[Work required]: Rescale the part of the listing that opens with the line containing "The width and height of the screenshot is (1282, 752)." and closes with the line containing "tap(43, 682)" by rewriting those lines in full, requests included. Multiply every coordinate in the answers by 0.75, round to whole numbers with halves going up, and leave the pictures out.

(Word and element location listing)
__________________________________________________

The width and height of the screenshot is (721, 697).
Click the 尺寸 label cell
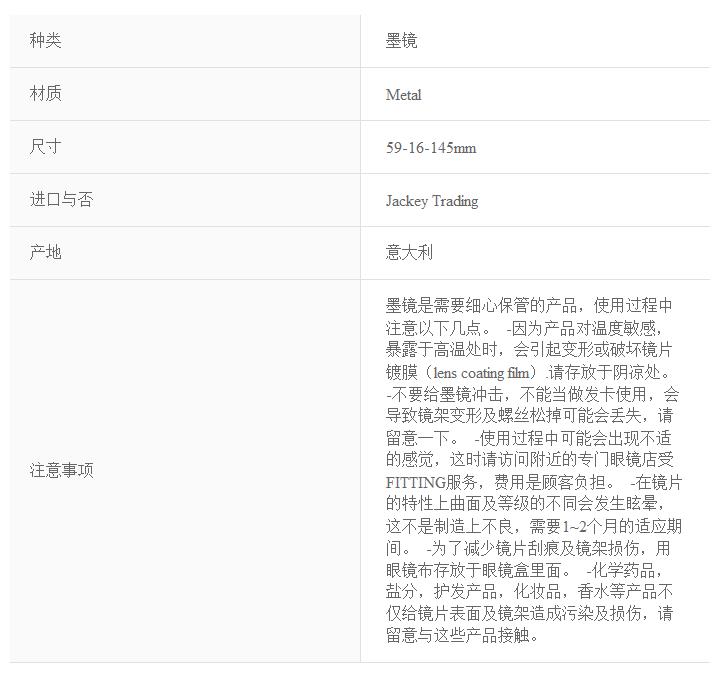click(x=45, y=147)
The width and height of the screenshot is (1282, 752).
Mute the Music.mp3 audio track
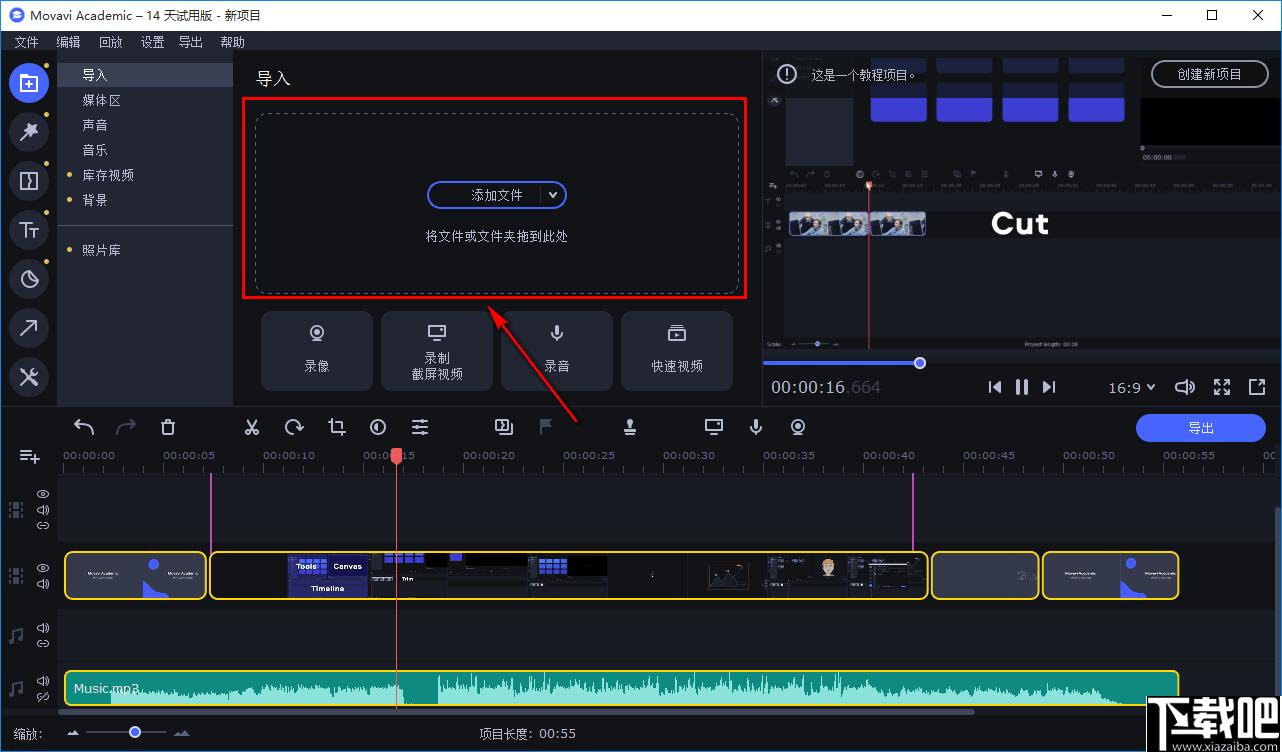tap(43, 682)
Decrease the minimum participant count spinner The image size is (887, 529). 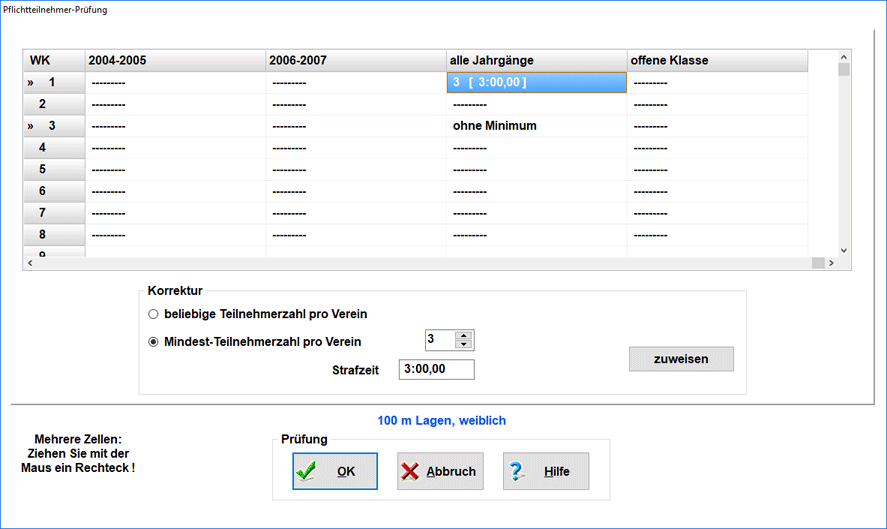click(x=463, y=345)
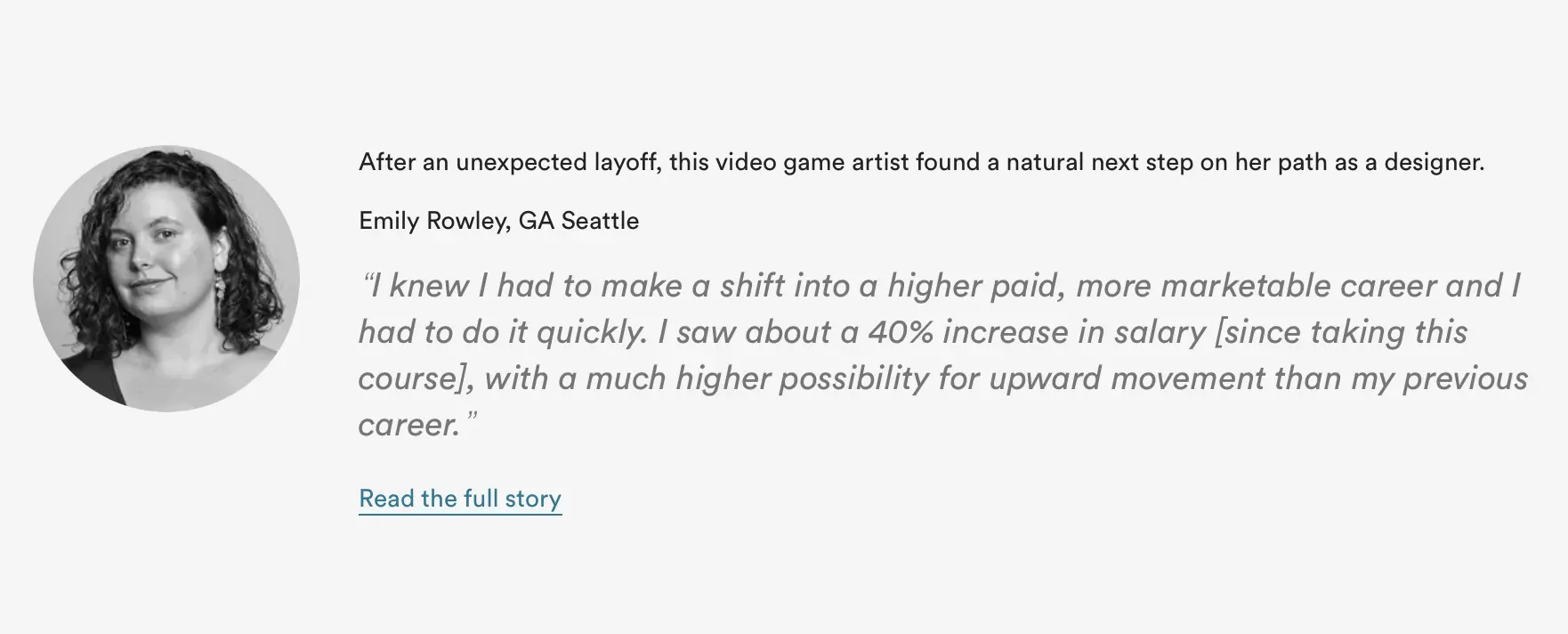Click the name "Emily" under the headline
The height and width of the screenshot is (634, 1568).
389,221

__________________________________________________

[Finished exercise]:
The width and height of the screenshot is (1282, 752).
Mute the Music.mp3 audio track
tap(32, 512)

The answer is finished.